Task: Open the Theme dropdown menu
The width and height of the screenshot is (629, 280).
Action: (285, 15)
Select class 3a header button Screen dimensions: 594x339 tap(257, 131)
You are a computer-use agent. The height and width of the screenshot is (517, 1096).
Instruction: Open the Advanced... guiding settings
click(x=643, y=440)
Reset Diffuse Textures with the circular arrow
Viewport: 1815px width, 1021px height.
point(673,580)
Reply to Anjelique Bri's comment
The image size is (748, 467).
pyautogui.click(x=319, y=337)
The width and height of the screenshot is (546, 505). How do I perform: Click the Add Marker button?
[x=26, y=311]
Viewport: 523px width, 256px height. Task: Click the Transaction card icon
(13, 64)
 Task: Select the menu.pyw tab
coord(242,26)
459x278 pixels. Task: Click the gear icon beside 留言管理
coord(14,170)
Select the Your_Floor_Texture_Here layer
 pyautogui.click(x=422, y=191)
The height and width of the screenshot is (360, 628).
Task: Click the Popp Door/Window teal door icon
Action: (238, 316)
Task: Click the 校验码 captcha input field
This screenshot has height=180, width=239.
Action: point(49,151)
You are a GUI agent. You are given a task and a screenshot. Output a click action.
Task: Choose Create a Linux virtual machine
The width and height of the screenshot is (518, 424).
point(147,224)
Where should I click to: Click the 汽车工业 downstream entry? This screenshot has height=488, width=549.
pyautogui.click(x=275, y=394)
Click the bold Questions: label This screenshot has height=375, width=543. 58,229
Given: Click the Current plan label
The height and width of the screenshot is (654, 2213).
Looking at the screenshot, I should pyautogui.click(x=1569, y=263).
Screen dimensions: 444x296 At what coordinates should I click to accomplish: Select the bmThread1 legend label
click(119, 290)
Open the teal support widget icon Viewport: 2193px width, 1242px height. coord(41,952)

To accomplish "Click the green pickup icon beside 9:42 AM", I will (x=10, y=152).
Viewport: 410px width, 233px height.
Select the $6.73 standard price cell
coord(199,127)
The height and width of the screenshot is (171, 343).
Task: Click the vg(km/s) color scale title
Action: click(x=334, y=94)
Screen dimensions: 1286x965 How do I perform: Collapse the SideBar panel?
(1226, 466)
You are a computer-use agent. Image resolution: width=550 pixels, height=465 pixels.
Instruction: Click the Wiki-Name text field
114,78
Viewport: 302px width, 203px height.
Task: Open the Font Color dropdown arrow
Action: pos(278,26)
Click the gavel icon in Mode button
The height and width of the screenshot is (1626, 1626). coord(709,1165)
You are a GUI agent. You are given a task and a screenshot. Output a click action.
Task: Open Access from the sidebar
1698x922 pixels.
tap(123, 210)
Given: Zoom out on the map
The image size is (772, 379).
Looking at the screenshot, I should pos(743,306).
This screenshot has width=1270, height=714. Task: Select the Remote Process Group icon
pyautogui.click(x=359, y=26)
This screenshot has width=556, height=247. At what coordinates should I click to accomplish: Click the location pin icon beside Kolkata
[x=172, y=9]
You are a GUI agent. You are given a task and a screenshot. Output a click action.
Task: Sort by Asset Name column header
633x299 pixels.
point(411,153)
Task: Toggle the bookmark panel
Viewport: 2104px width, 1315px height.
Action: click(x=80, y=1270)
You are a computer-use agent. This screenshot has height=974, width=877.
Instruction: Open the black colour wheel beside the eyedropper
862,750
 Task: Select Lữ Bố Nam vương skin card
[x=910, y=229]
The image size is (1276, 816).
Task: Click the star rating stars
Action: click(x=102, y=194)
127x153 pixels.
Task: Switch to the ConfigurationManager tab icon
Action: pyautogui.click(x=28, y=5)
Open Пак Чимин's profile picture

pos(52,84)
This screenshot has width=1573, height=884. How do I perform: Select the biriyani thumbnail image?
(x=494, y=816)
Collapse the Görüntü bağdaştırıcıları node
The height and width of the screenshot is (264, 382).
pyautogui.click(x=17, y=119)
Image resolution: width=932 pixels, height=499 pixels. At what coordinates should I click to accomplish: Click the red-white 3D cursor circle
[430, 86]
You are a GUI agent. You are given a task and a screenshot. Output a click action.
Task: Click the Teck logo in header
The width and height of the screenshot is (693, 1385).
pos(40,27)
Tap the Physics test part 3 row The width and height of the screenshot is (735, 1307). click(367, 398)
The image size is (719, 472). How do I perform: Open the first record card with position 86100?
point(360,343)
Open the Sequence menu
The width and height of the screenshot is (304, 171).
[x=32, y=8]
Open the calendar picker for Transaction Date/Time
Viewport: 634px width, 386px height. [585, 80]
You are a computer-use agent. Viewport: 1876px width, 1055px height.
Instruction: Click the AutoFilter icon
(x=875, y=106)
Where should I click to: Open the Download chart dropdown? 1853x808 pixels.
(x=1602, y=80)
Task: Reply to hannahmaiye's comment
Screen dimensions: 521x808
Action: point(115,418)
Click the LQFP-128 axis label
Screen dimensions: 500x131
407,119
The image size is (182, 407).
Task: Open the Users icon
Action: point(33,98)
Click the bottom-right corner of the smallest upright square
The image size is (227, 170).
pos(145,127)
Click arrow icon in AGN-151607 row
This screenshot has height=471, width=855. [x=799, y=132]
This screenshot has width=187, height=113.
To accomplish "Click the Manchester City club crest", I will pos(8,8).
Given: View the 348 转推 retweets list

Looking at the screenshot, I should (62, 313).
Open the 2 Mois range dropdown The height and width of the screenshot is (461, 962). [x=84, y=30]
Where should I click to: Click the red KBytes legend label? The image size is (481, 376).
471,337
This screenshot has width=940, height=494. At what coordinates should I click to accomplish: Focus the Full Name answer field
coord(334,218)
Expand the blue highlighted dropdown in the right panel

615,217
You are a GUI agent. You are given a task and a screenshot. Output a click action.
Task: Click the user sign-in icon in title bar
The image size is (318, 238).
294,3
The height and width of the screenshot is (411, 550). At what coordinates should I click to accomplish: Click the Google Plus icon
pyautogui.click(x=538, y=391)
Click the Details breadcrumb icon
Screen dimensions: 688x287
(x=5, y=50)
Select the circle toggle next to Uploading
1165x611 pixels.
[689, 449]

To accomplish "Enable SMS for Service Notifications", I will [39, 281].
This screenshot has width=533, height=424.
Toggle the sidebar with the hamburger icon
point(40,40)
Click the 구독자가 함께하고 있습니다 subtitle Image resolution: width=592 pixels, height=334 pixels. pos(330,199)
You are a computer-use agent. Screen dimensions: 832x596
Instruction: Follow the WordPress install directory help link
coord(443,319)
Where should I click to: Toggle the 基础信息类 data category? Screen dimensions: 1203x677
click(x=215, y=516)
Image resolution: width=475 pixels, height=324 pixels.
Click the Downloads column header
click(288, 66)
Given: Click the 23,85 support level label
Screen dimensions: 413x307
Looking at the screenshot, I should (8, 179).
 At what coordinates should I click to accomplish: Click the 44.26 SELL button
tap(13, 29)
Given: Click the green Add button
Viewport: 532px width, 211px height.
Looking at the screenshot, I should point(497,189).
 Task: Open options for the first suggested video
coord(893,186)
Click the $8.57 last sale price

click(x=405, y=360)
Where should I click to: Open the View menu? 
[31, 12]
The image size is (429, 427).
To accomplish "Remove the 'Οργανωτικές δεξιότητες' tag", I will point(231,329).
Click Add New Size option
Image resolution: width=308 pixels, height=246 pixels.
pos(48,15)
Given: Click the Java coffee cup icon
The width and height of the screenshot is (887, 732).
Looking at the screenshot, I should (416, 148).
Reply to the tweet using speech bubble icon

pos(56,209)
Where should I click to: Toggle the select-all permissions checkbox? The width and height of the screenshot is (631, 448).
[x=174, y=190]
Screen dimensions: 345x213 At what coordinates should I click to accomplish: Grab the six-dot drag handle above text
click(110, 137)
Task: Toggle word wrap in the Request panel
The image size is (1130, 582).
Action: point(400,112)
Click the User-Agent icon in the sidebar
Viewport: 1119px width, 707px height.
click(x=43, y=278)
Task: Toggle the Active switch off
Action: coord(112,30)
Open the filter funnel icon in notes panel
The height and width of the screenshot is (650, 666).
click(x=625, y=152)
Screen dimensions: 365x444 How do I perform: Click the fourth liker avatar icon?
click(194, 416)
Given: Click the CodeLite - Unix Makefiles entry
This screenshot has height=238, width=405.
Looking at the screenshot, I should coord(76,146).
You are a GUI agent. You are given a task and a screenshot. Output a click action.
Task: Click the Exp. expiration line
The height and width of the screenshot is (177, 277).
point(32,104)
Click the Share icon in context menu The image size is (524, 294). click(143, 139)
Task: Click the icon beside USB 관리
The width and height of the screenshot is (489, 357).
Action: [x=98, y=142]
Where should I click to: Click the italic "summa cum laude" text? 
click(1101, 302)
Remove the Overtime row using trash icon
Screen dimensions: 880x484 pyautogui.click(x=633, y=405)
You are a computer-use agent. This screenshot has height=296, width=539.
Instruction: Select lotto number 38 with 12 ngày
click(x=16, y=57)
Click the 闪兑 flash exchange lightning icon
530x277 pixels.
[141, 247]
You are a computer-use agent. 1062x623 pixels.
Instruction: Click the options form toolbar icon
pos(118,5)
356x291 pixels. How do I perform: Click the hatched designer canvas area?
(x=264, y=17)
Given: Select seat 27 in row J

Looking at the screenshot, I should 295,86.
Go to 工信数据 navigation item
****************************************
**What to produce**: Format the items, everything from the start down to the line containing "Select class 3a", as a CSV with the columns instruction and response. Give one row per item, with its text and its answer each in a single quoted field and line breaks replaced by spaces.

**Exercise result**:
instruction,response
"Task: Open the Theme dropdown menu The width and height of the screenshot is (629, 280).","Action: (285, 15)"
"Select class 3a header button Screen dimensions: 594x339","tap(257, 131)"